Thankfully, fashion evolved and so did my taste. I have lot more ballet flats, tea-length skirts, and three-quarter-length sleeves in my closet now. I also discovered the open secret of tailoring - because one size doesn't even fit all of one body, most of the time.
More "modest"? If you mean less revealing of breasts and thighs, then...yes, definitely. More flattering too, if I can judge myself. If you mean "modest" in the sense of simplicity, less glitz and flash, then...probably. Very few, if any, of my clothes have any kind of sparkle now. My jewelry is simpler, too, and my hair is back to its natural color from various shades of red. If you mean "modest" in the sense of self-effacement or unpretentiousness, then...maybe. Inadvertently. I'll explain...
I have always dressed in clothes that made me comfortable and (that I thought) expressed my identity. As a teenager, I didn't feel my clothes were too tight or the fabrics too unforgiving. Over time, I became more comfortable in skirts that were long enough to leave no worries about how I sat and shirts that carried no risks when bending over - for one thing, I entered a profession where I sometimes crouch down or sit on the floor to be at the same level as the children I'm treating. I also became increasingly concerned (admittedly, a little obsessed) about sun exposure, and so I feel much more relaxed if my skin is covered when I'm going to be outside.
At the same time, do I have any less desire to be perceived as attractive than when I was younger? I don't think so. I think I still want to be noticed, but I have possibly a richer picture of what makes a good first impression and how important those first impressions can be. Rather than thinking of "attractive" as synonymous with "sexy", I think of it as encompassing beautiful, capable, strong, professional, trustworthy, intelligent, creative, unique... And more. It's not that I didn't care about these things at 17, but I think I had more faith that people would get to know me and discover my intelligence, creativity, and so on.

**Work to do:**
**a)** In the essay about clothing, why does the writer sometimes crouch down or sit on the floor at work?
**b)** Please turn the paragraph of the essay about clothing that begins "More "modest"?" into a short list that keeps its main facts.
**c)** Carry on the essay about clothing from the point where it stops.
The rows after the essay about clothing aren't needed here.

**Dataset extract:**
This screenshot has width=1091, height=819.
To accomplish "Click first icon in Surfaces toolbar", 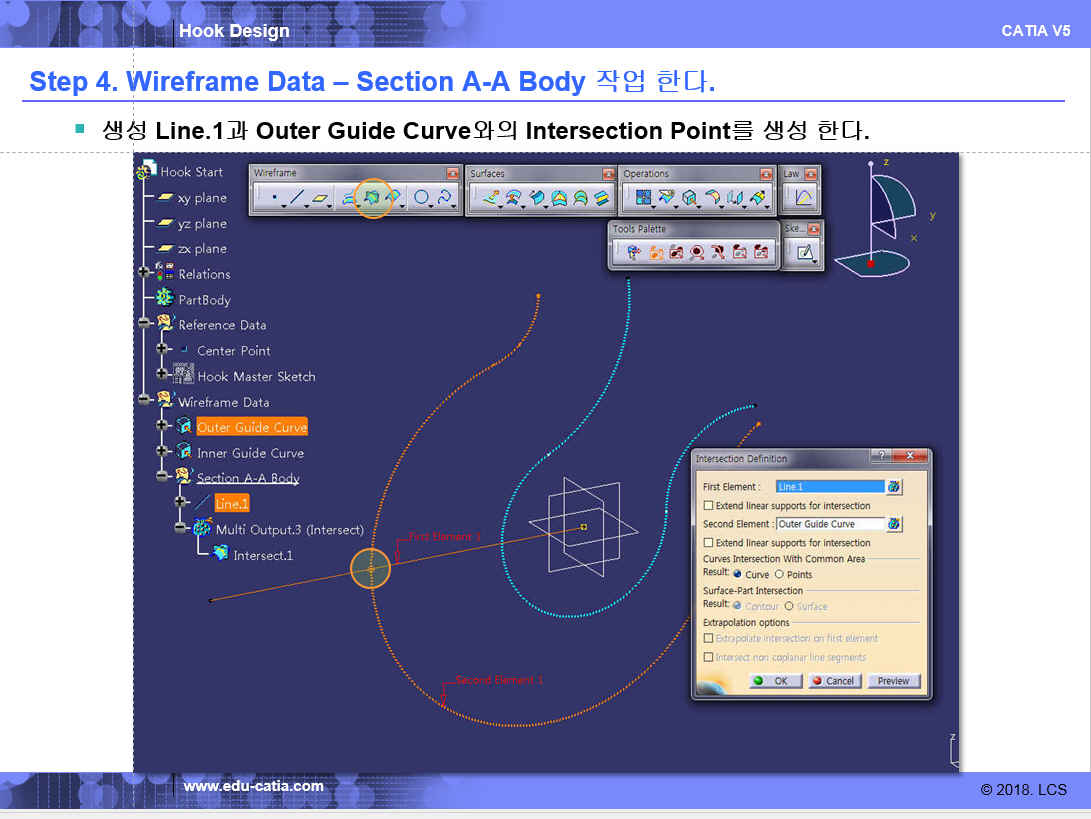I will click(x=490, y=198).
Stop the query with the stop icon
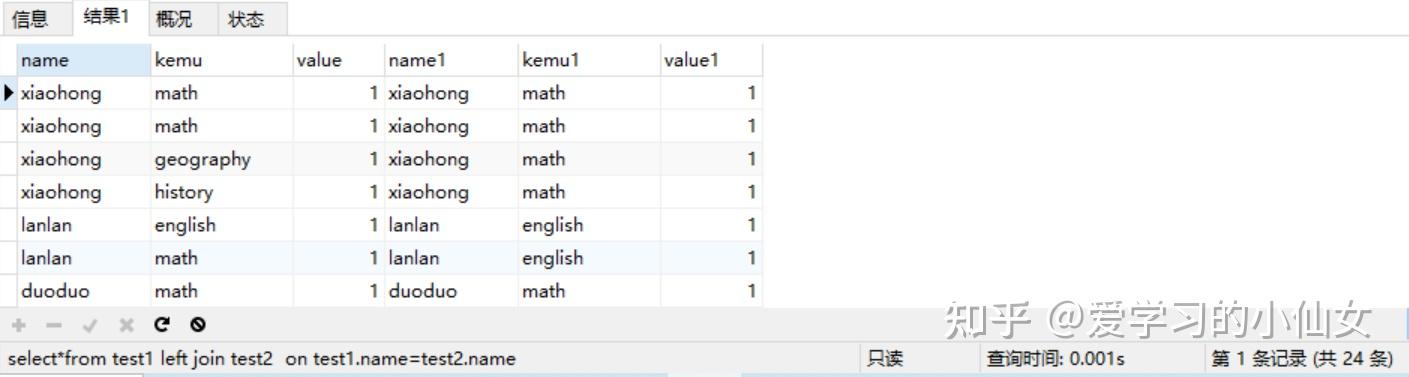 coord(198,325)
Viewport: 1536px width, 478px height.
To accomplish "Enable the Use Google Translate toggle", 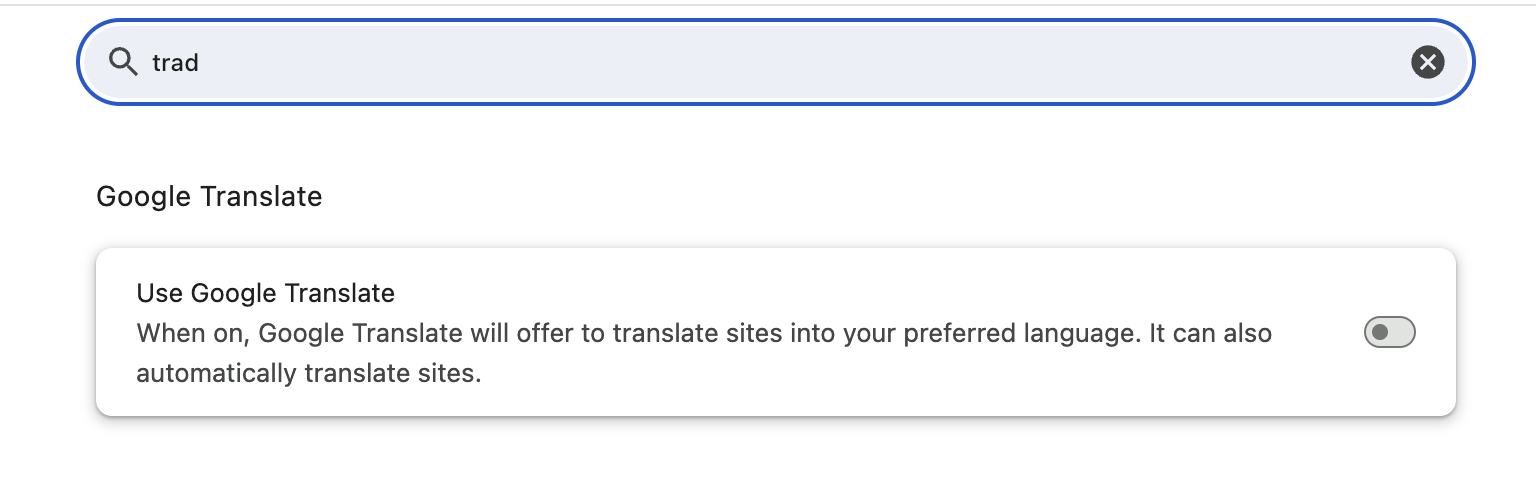I will [1389, 332].
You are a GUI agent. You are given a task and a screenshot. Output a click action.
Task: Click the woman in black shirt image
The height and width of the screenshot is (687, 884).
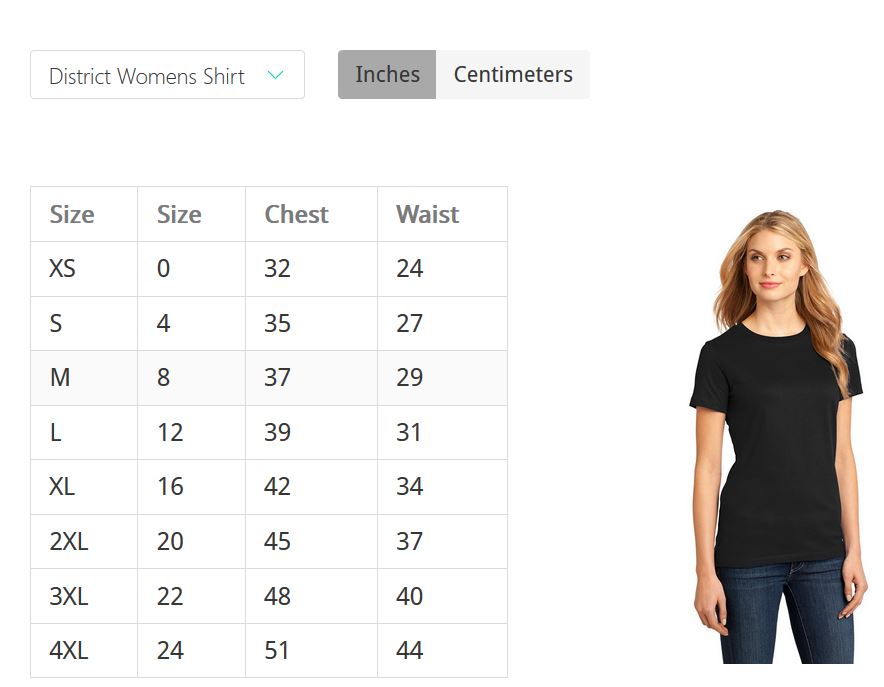777,437
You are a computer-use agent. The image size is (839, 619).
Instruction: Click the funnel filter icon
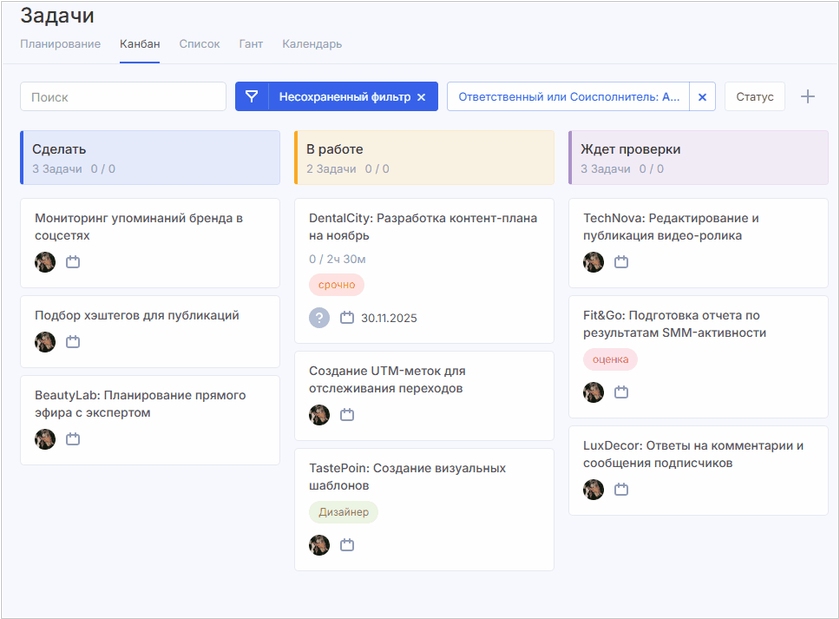252,97
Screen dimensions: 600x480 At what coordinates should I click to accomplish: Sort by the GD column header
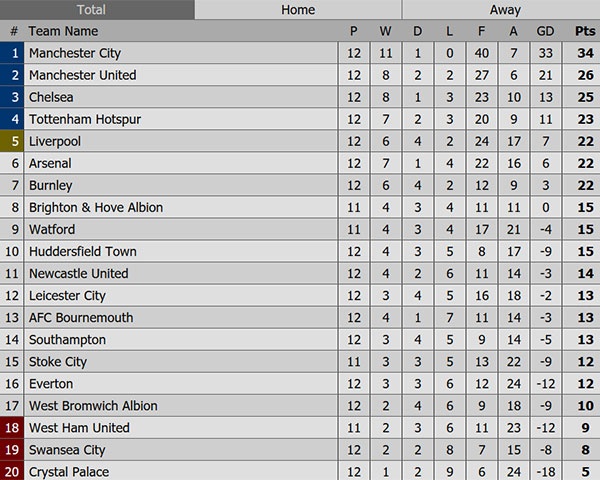coord(545,31)
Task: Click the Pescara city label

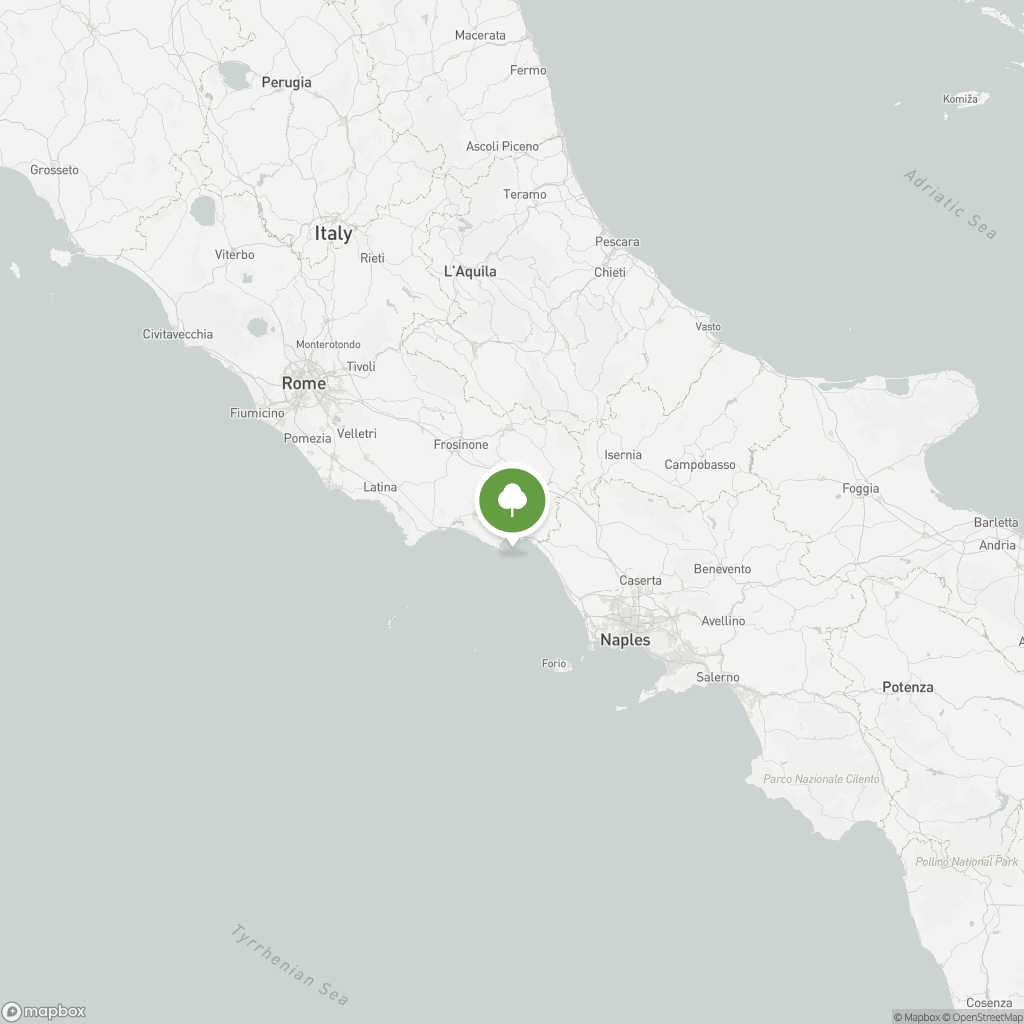Action: tap(617, 242)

**Exercise answers:**
**a)** To be at the same level as the children the writer is treating.

**b)**
- Modest as less revealing of breasts and thighs: yes, definitely, and more flattering too.
- Modest as simplicity, with less glitz and flash: probably. Very few clothes have any sparkle, the jewelry is simpler, and the hair is back to its natural color after various shades of red.
- Modest as self-effacement or unpretentiousness: maybe, inadvertently.

**c)**
I own fewer clothes and shoes now than when I moved into my first dorm room (and suddenly understood why Bed, Bath & Beyond sold so many different types of organizers). The clothes I do own are higher quality and more carefully selected. They are also - while I'm being honest - a LOT more expensive.
So when I think about these things - the fact that I still do care about the image I project, through my clothes...that I try to shop in moderation but still have a wardrobe worth many times what most of the world makes in a month...that I still, simply, like pretty things... I don't feel "modest."
Even if my collar bone is covered today.
I realize now that certain parts of my early Christian and Catholic education really deeply define my values in almost subconscious ways. I was taught that God calls us to want less and less for ourselves and give more and more to others, and so I try to live that and I fail. Frequently.
I don't kid myself that God is happy if we spend $400 on high heels as long as we make sure our breasts are covered.
So to go back to the quote in the original article that so bothered me:
“When cloaking elbows and knees, we aim to emphasize the person, not the body,” she wrote on her blog, adding, “By covering up what is superficial, we reveal what is more important: personality and character.”
Okay, yes, clothes sometimes can reveal personality and character...if you are lucky enough to have the time and money - not to mention good eyesight and either a personal inclination for the visual or the money to hire a consultant - to select clothes that really do reveal your personality and character.
But ultimately, fashion is superficial. The fact that the superficial can sometimes mirror deeper truths, or that we often judge and are judged on superficial qualities, doesn't change that.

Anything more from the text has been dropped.